Ottobre 2014
Ho i colori dell'autunno. Arroccato su una città fortezza, così come lungo la strada, un sinuoso saliscendi che attraversa foreste e villaggi che da lontano sembrano essere rimasti le borgate di un castello. In effetti, non é altro che una successione di piccole fortezze, a volte abbandonate a se stesse, a volte quasi strappate alla furia lenta e distruttiva del tempo. Il tempo, certo. Immobile in un nome, Granducato di Lussemburgo, sembra scorrere lento, la sera, tra strade in pendenza, o su un parapetto silenzioso che si apre sul vuoto, e proiettato infine nel presente, con le banche, i denari invisibili e le macchine sportive che di contro si vedono ad ogni angolo. Il tempo dei cavalieri é finito, forse, nascosto come flebile fiamma altrove, nella campagna appunto, dietro qualche pietra pericolante ed un arco spezzato. Avvolta, si vede, da un fasciame di foglie colorate, sul terreno, rampicanti, o sbuffi di colore in lontananza. Ed infine perso, lungo la sponda di un ruscello, seguo un rumore. Tra gli alberi, l'acqua altrove, un punto sotto il cammino, a tratti invisibile, ed i bagliori di un sole che colma l'aria di colore. Si fondono due immagini, opposte, di ciò che si vede oltre una cnta muraria di pietra sospesa a strapiombo, ed il paesaggio attorno, immerso nelle Ardenne. Guidando, la sera, nel buio scompare e quasi ti inghiotte, almeno fino al prossimo borgo, al prossimo bagliore di vita. Di queste due immagini fuse, non so dire quanto mi piaccia. Forse un luogo di passaggio, così un fine settimana, come é, che mi sfiora ma non mi lascia irreparabilmente strabiliato. Almeno, fino a quando non mi trovo su un sentiero, foglie colorate scricchiolano rendendo soffice il passo, ed un rivolo d'acqua lontano si trasforma in una cascata.

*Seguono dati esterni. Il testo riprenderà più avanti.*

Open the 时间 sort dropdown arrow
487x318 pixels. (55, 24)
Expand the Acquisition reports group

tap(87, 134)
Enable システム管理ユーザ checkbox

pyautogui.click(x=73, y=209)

A poca distanza dall'aeroporto si aprono degli spiazzi tra le schiere di alberi. Del resto, sembra sia l'unica incongruenza di questi luoghi, quasi uno sfregio, udire saltuariamente il rollio dei motori. Non sono spiazzi qualsiasi, e non sono qui a caso. In una mattina qualsiasi, l'erba é ancora fradicia di rugiada, forse pure dei primi ghiacci notturni. Brillano ora, le gocce d'acqua, come brillanti. O forse chissà, sono lacrime. Che questa terra é intrisa di sangue. Le Ardenne fu una delle ultime battaglie della Seconda Guerra Mondiale, di sicuro l'ultima violenta controffensiva tedesca all'avanzata alleata. Ecco, qui, ad una distanza di un chilometro, restano schierati due battaglioni, separati da un niente, uniti nella tragedia della guerra come allora erano opposti. E' una schiera disarmante di nomi, a volte nemmeno quelli, e di date, un numero di anni vissuti troppo breve per essere ragionevole. Uno, a fianco all'altro. Avvolti nel silenzio che sembra calato dall'alto su luoghi com questi. Visitare questi luoghi di memoria e di raccoglimento, in ogni luogo d'Europa che li conserva, lascia sempre impressioni simili. Il contrasto innanzitutto, scritto dalla storia, scritto da chi é venuto dopo, talmente evidente, in questa linea d'aria di poche centinaia di metri: da una parte ci sono le pietre bianche allungate ed una cura ipersensbile, dall'altra le croci d'ardesia, tozze e squadrate, in un campo che lascia percepire inconsapevolmente un senso d'abbandono. Talmente diversi, dunque, anche ora. E' una sensazione impalpabile che si nasconde nei dettagli. Anche quando la luce del mattino illumina qulle foglie cadute e lasciate sul terreno. Anche quando é la nebbia a salire dal terreno e rendere l'orizzonte un po' meno visibile. Ecco, forse sono così, ombre che ci guardano, dietro quei nomi sconosciuti che restano lì scolpiti, dietro età giovanissime, dietro infine il particolare di un fiore appoggiato ad una croce, o un sasso lasciato sopra una stella. Ribadisccono, in questa tragedia immensurabile, un epitaffio scolpito all'entrata, che i cimiteri dei soldati sono il più grande monumento alla pace.